DRF

Dominant Resource Fairness (DRF) allocates multi-resource capacity by equalizing users’ dominant shares, extending scalar fair sharing to workloads that consume different mixes of CPU, memory, storage, or accelerators.

核心思想

A user’s dominant share is its largest normalized demand across resource dimensions. DRF seeks allocations that prevent one workload’s dominant bottleneck from monopolizing a shared cluster, but the result depends on declared demand vectors, resource granularity, placement constraints, and whether resources are divisible or time-varying.

为什么重要

Storage and systems schedulers often face multi-dimensional contention. DRF is a useful fairness reference, but it does not by itself optimize locality, tail latency, deadlines, fragmentation, or application-level value.

关键观察 / 隐含假设

  • 观察:fairness objectives can conflict with device or data placement. HARE-FAST26 studies a storage-system scheduling context where resource behavior matters.
  • 观察:runtime constraints can make static demand vectors incomplete.
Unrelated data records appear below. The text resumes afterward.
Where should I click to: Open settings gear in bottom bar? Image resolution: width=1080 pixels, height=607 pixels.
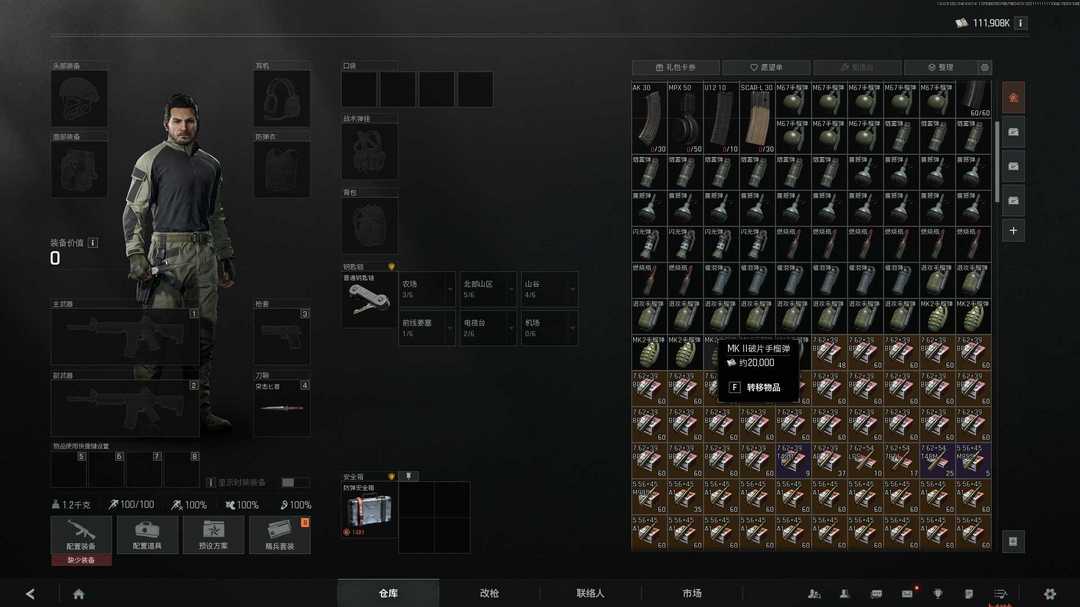tap(1049, 594)
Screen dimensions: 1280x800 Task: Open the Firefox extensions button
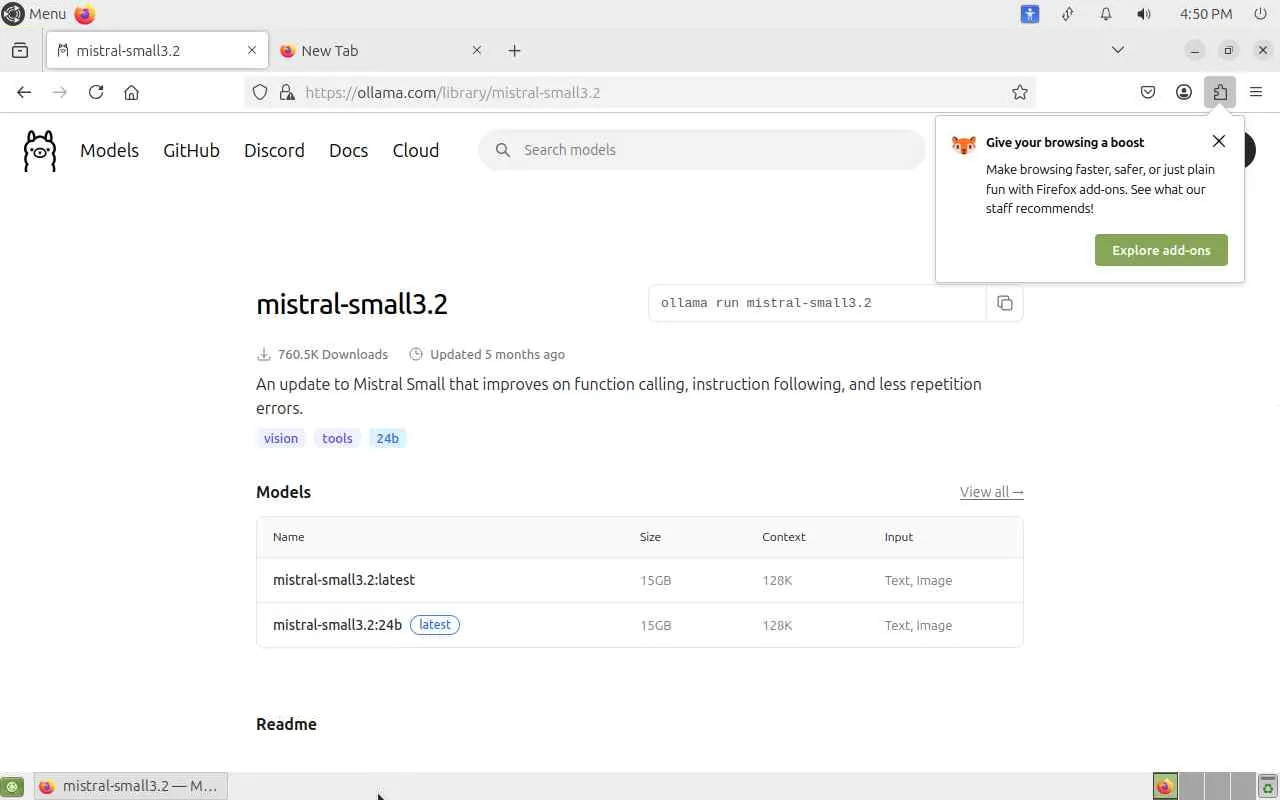coord(1220,92)
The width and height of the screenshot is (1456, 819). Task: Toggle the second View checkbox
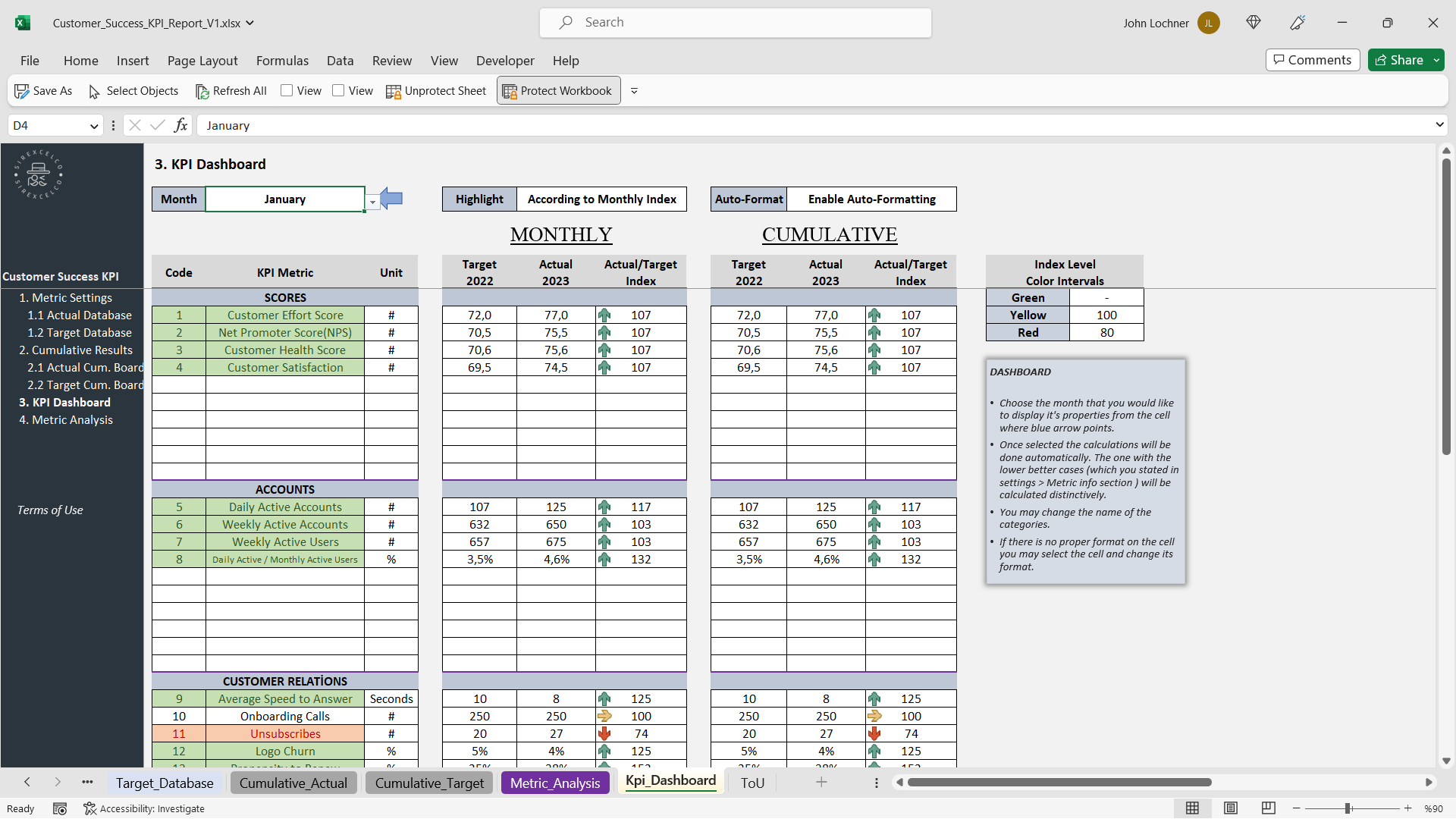point(338,90)
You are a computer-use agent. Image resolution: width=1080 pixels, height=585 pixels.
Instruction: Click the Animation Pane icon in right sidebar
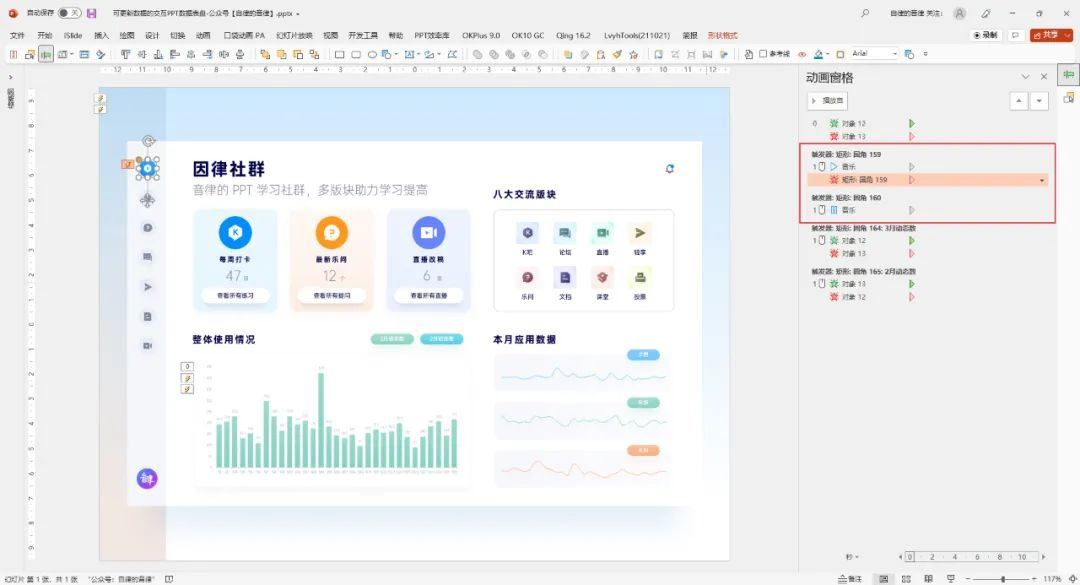[x=1069, y=76]
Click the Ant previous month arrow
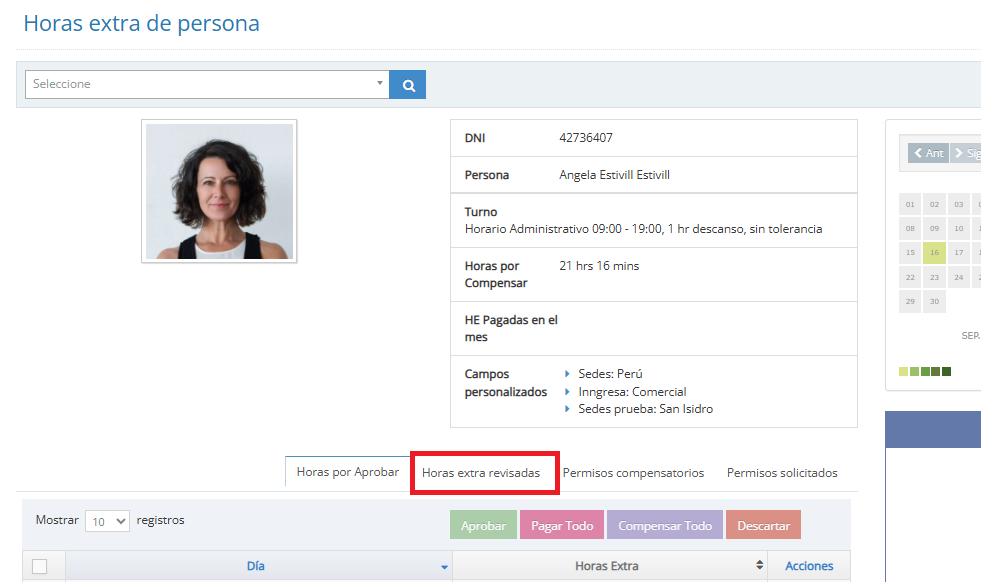 (x=928, y=153)
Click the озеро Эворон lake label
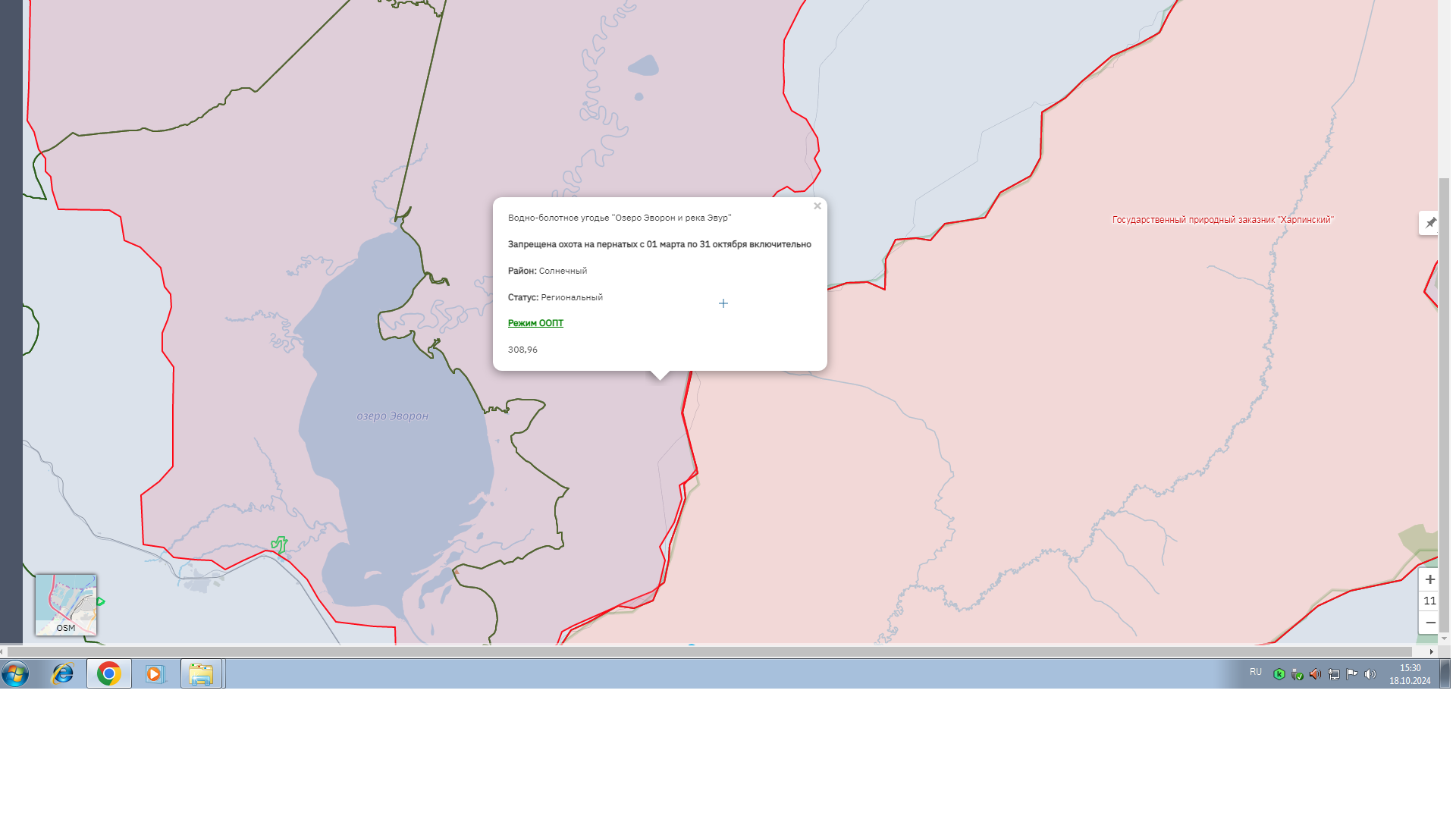Viewport: 1456px width, 819px height. coord(392,416)
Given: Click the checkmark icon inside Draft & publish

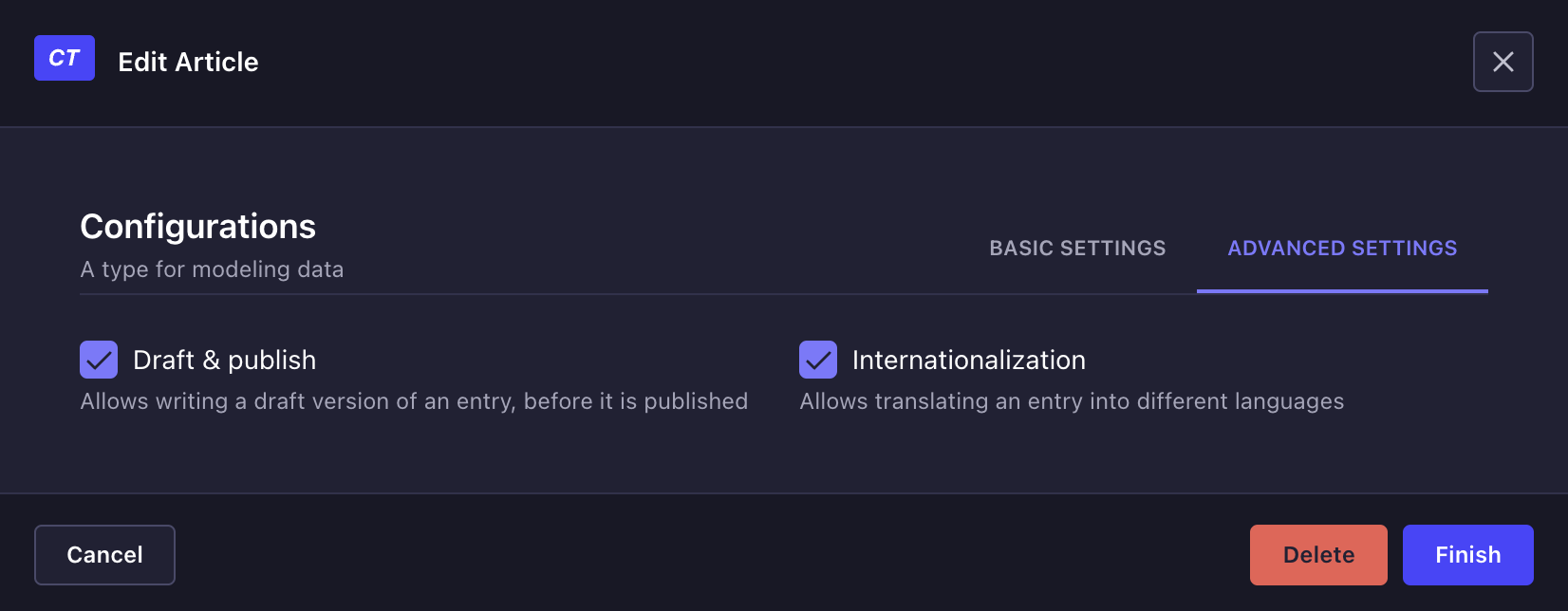Looking at the screenshot, I should [98, 360].
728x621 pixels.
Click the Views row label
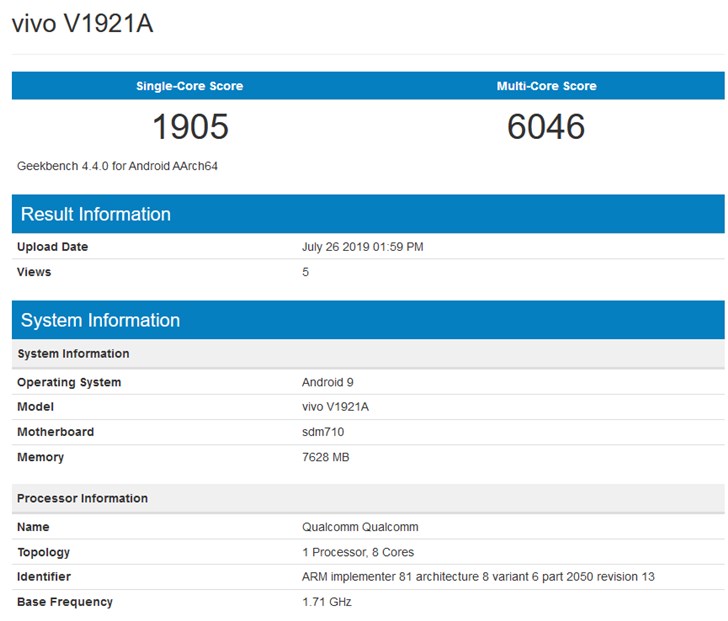(x=34, y=272)
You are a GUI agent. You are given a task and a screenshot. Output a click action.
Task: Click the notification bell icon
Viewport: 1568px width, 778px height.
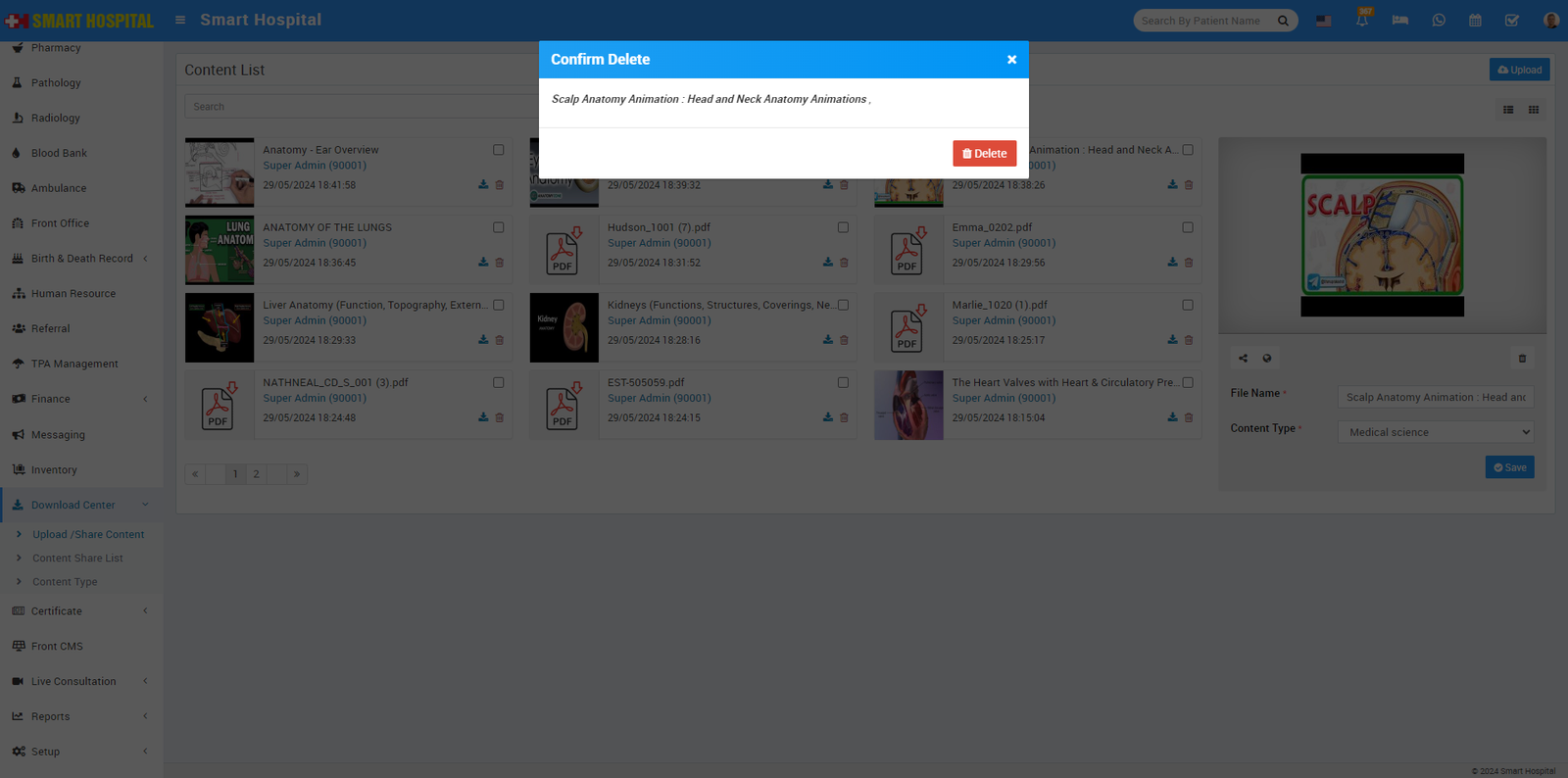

Spirit-SOSP25 uses a system-management context with richer operational boundaries.
  • 假设:resource demands are observable and stable enough for a fair-share policy to act on them; bursty or phase-changing workloads weaken this assumption.

设计空间与取舍

  • Fair share vs efficiency/locality:equal dominant shares can leave capacity unusable when placement or affinity is constrained.
  • Static vs adaptive demand:adaptive models respond to workload change but add measurement and policy complexity.
  • Cluster resource fairness vs SLOs:a fair allocation may still violate latency/deadline objectives.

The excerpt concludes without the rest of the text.